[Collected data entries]
----------------------------------------

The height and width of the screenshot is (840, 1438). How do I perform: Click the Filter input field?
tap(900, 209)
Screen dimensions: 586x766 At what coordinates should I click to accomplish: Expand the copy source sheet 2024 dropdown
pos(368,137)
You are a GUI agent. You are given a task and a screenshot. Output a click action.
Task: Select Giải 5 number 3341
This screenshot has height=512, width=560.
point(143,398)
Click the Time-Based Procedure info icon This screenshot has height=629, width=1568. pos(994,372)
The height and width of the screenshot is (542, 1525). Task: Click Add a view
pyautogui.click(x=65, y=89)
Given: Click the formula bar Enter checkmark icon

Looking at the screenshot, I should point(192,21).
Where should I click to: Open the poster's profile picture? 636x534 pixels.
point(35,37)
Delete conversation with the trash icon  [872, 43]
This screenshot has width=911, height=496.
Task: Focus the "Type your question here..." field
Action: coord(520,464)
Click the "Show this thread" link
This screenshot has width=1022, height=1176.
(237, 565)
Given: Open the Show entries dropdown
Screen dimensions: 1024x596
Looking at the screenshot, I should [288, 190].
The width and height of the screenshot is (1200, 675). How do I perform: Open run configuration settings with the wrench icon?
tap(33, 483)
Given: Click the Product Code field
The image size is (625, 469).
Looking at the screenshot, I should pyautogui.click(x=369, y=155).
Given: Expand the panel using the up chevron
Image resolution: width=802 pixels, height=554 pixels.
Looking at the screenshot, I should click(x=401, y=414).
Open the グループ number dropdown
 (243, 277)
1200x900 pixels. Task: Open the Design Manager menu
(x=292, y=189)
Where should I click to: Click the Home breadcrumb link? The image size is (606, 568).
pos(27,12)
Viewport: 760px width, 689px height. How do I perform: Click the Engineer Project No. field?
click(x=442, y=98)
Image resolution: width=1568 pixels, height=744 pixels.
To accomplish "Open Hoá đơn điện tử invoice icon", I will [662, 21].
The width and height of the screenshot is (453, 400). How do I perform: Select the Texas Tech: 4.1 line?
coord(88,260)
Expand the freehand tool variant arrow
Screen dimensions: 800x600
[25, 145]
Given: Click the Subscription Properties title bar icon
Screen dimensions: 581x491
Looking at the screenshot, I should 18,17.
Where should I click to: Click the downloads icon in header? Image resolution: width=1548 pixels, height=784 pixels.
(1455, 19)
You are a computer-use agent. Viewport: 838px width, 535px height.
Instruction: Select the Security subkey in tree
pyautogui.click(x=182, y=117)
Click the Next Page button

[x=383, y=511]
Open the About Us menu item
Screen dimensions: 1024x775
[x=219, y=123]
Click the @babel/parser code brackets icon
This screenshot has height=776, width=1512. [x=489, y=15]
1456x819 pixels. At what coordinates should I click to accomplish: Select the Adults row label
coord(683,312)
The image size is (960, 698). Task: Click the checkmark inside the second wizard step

----------------------------------------

What the exercise asks: Return each entry above exactly, leaving none out.

Result:
The height and width of the screenshot is (840, 1438). How do I perform: Click the Filter input field?
tap(900, 209)
Screen dimensions: 586x766 At what coordinates should I click to accomplish: Expand the copy source sheet 2024 dropdown
pos(368,137)
You are a GUI agent. You are given a task and a screenshot. Output a click action.
Task: Select Giải 5 number 3341
This screenshot has height=512, width=560.
point(143,398)
Click the Time-Based Procedure info icon This screenshot has height=629, width=1568. pos(994,372)
The height and width of the screenshot is (542, 1525). Task: Click Add a view
pyautogui.click(x=65, y=89)
Given: Click the formula bar Enter checkmark icon

Looking at the screenshot, I should point(192,21).
Where should I click to: Open the poster's profile picture? 636x534 pixels.
point(35,37)
Delete conversation with the trash icon  [872, 43]
This screenshot has width=911, height=496.
Task: Focus the "Type your question here..." field
Action: coord(520,464)
Click the "Show this thread" link
This screenshot has width=1022, height=1176.
(237, 565)
Given: Open the Show entries dropdown
Screen dimensions: 1024x596
Looking at the screenshot, I should [288, 190].
The width and height of the screenshot is (1200, 675). How do I perform: Open run configuration settings with the wrench icon?
tap(33, 483)
Given: Click the Product Code field
The image size is (625, 469).
Looking at the screenshot, I should pyautogui.click(x=369, y=155).
Given: Expand the panel using the up chevron
Image resolution: width=802 pixels, height=554 pixels.
Looking at the screenshot, I should click(x=401, y=414).
Open the グループ number dropdown
 (243, 277)
1200x900 pixels. Task: Open the Design Manager menu
(x=292, y=189)
Where should I click to: Click the Home breadcrumb link? The image size is (606, 568).
pos(27,12)
Viewport: 760px width, 689px height. How do I perform: Click the Engineer Project No. field?
click(x=442, y=98)
Image resolution: width=1568 pixels, height=744 pixels.
To accomplish "Open Hoá đơn điện tử invoice icon", I will [662, 21].
The width and height of the screenshot is (453, 400). How do I perform: Select the Texas Tech: 4.1 line?
coord(88,260)
Expand the freehand tool variant arrow
Screen dimensions: 800x600
[25, 145]
Given: Click the Subscription Properties title bar icon
Screen dimensions: 581x491
Looking at the screenshot, I should 18,17.
Where should I click to: Click the downloads icon in header? Image resolution: width=1548 pixels, height=784 pixels.
(1455, 19)
You are a computer-use agent. Viewport: 838px width, 535px height.
Instruction: Select the Security subkey in tree
pyautogui.click(x=182, y=117)
Click the Next Page button

[x=383, y=511]
Open the About Us menu item
Screen dimensions: 1024x775
[x=219, y=123]
Click the @babel/parser code brackets icon
This screenshot has height=776, width=1512. [x=489, y=15]
1456x819 pixels. At what coordinates should I click to accomplish: Select the Adults row label
coord(683,312)
The image size is (960, 698). Task: Click the checkmark inside the second wizard step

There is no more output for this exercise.